Accurate installation method of main girder cable guide pipe of cable-stayed bridge

Technical Field

The utility model mainly relates to the technical field related to cable-stayed bridge construction, in particular to an accurate installation method of a main girder cable guide pipe of a cable-stayed bridge.

Background

Along with the acceleration of the construction process of the high-speed railway, the cable-stayed bridge and the suspension bridge are increasingly widely applied in the aspects of crossing large rivers and the like, and the cable is used as a load distribution system, so that the safety operation of the structure is directly influenced by the installation quality of the cable. The cable guide pipe is used as an important embedded structure for guiding the inhaul cable to pass through the beam body and being anchored on the beam body, and the installation angle and the installation position of the cable guide pipe directly influence the mechanical conduction of the cable and the stress of the beam, so that the cable guide pipe is an extremely important ring in the embedded of the cable-stayed bridge. The research and implementation of the cable conduit accurate positioning and quick installation method solve the problems of high precision requirement, difficult space lofting and great influence by complex working conditions on site in the cable conduit positioning and installation.

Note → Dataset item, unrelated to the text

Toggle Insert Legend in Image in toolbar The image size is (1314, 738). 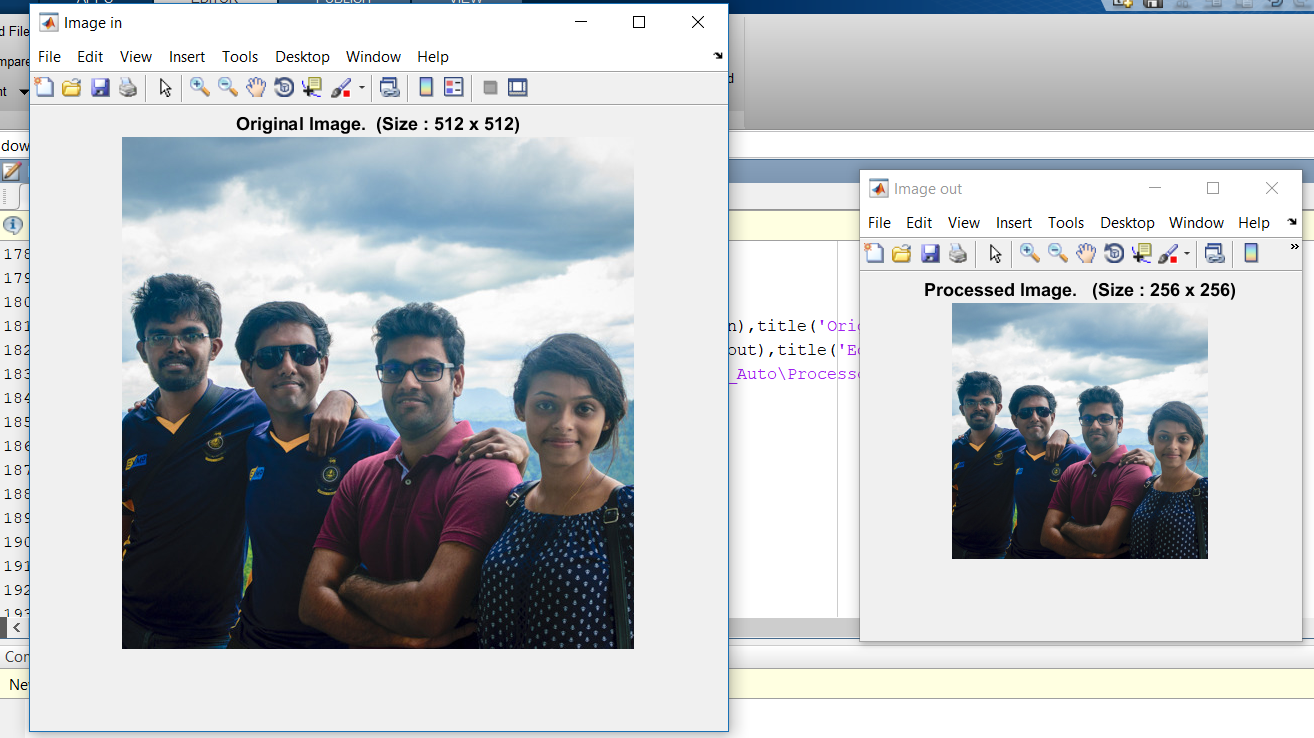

At present, although the method for installing the cable duct is summarized by groups, most of the methods focus on solving the installation level, and there are few outstanding researches on how to improve the installation accuracy and speed. If lofting is inaccurate, the cable stress biases the cable guide pipe, so that the overall stress of the cable, the beam and the tower is influenced, the later rework cost is huge, and the operation safety and the enterprise reputation are directly influenced by how to accurately and efficiently install the cable guide pipe.

Disclosure of Invention

In order to solve the defects of the prior art, the utility model combines the prior art, and provides an accurate installation method of a main girder cable guide pipe of a cable-stayed bridge from practical application, and a three-point positioning method is innovatively introduced, wherein a set elevation plane is firstly created in a space structure, two coordinate points are determined on the plane, and then a space third point is determined under the assistance of a tool, so that the lofting precision is greatly improved.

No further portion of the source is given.